Mir Books – Books from the Soviet Era

(mirtitles.org)

33 points | by clmul 3 days ago

4 comments

  • alok-g 11 minutes ago
    A discussion on this happened recently here*:

    https://news.ycombinator.com/item?id=48739003

    Someone (@rramadass) made me a good set of recommendations from the titles.

    * Edit: I see now that linked comment too is from @clmul, the OP here. Thanks clmul!

  • HelloUsername 48 minutes ago
  • arjie 1 hour ago
    I loved these old books. I think I had the Seven Clam Sisters or something like it. My parents managed to rescue and bring to the US two childhood stories I really enjoyed: The Long Haired Maiden, and Shihan and the Snail[0].

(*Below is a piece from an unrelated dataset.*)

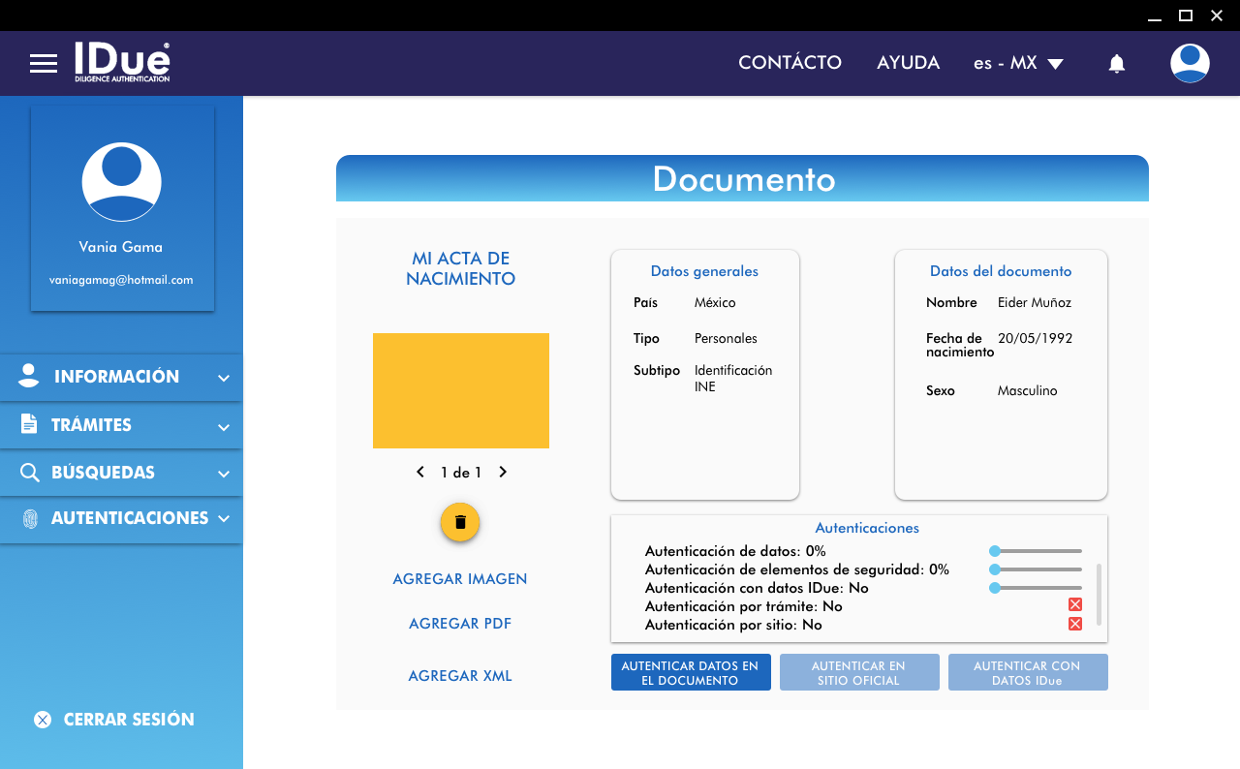
Task: Toggle Autenticación por trámite checkbox
Action: (x=1074, y=605)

    These old folk tales are really entertaining. Often there’s no real moral or anything. It’s just a story. And to this day I really like these stories that are just “this happened and that person did that” and so on which don’t have to say “And the message is X”.

    Unrelatedly, my wife jokes that I ended up marrying a Taiwanese woman because my childhood was spent reading folk tales about Chinese women.

    0: both these are somewhere on archive.org e.g. https://archive.org/details/thelonghairedmaiden

  • asxndu 1 hour ago
    Quick question.

    What do soviets make great researchers? I noticed this pattern in ml, math & physics research.

    Is it that they have better quality books?

    • physicsguy 1 hour ago
      They had a thing of encouraging talent and putting it in special schools to develop it. Then Maths reading groups etc.
    • kdmtctl 27 minutes ago
      Math and physics are more theoretical in curriculum and less students can grasp, but ones who do perform better. So, higher input filter, earlier talent detection. Western education is more applied to a business, Russian is more like a generic theory. This makes Western schools prepare to develop, Russian to research. Note this is a generic distinction, MIT and Stanford are higher standards and provide access to field practitioners so my take it is genuinely provide more quality than MSU or Baumanka alike.
    • ricardobayes 39 minutes ago
    • jdw64 38 minutes ago
      [dead]
    • vrganj 55 minutes ago
      I think part of it is that unlike in the US, access to education wasn't paywalled.

      Higher education in the US, with the exception of scholarships here and there, requires you to come from a wealthy background to afford the best schools.

      In other words, it's more about perpetuating class privilege than it is about developing the best and brightest of a generation. If you're a genius with poor parents, you have to really hope to get lucky enough to get a scholarship.

      In socialist societies, despite the claims often leveled against them, things were more meritocratic. If you're a genius with poor parents, you got access to the best education as that's what's optimal for society.

      • galaxyLogic 22 minutes ago
        It's also about poor children getting worse primary education . According to Google "roughly 21% of U.S. adults are functionally illiterate".

        If you never learned to read, good luck getting higher education.

        I'm not defending communist societies like Soviet Union or China but I think "social democratic" countries like those in Scandinavia have shown generally good education outcomes.